Failure detection and handling in distributed system

2024-05-21 | viewed：times

Failure detection
- Gossip protocol 【1】
  - Handle temporary failures
  - Handle permanent failures

Failure detection

In distributed system, it requires at least two independent sources of information to mark a server dowm. One server is not enough. (It’s not enough to simply say because your node can’t contact another node that the other node is down. It’s quite possible that your node is broken and the other node is fine.)

Gossip protocol 【1】

Gossip protocol is a decentralized failure detection method.

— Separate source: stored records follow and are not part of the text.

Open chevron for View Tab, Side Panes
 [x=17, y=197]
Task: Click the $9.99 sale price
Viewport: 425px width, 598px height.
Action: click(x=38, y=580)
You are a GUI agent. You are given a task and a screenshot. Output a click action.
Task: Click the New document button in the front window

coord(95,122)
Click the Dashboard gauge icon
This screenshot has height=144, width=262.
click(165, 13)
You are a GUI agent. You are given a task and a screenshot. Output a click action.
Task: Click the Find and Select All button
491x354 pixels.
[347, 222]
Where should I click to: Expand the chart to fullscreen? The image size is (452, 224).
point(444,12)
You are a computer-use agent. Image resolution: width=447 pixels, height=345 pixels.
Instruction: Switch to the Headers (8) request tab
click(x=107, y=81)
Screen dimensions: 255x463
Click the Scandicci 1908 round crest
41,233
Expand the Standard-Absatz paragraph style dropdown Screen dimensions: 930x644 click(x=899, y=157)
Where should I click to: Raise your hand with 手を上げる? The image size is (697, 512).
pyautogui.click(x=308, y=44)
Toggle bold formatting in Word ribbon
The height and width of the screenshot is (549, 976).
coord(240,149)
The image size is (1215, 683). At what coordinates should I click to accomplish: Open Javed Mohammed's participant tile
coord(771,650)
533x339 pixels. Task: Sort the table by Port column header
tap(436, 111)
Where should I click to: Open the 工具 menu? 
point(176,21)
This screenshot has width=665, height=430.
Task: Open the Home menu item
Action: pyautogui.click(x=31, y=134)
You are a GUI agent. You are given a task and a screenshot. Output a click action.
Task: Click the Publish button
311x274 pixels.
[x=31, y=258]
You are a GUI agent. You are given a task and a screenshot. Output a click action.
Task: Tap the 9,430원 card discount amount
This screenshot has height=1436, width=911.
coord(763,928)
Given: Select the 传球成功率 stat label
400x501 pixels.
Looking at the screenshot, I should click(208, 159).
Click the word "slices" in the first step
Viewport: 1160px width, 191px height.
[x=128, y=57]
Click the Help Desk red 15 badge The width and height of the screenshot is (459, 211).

Each node maintains a node membership list, which contains member IDs and heartbeat counters.
Each node periodically increments its heartbeat counter.
Each node periodically sends heartbeats to a set of random nodes, which in turn propagate to another set of nodes.
Once nodes receive heartbeats, membership list is updated to the latest info.
If the heartbeat has not increased for more than predefined periods, the member is considered as offline.

Handle temporary failures

When the node is down, in strict quorum, read and write operations may be blocked. We can use sloppy quorum to improve availability. the system chooses the first W healthy servers for writes and first R healthy server for reads on the hash ring.

hinted handoff: If a server is down, another server will process requests temporarily. When the down server is up, changes will be pushed back to achieve data consistency.

Handle permanent failures

Anti-entropy

Chris Zhong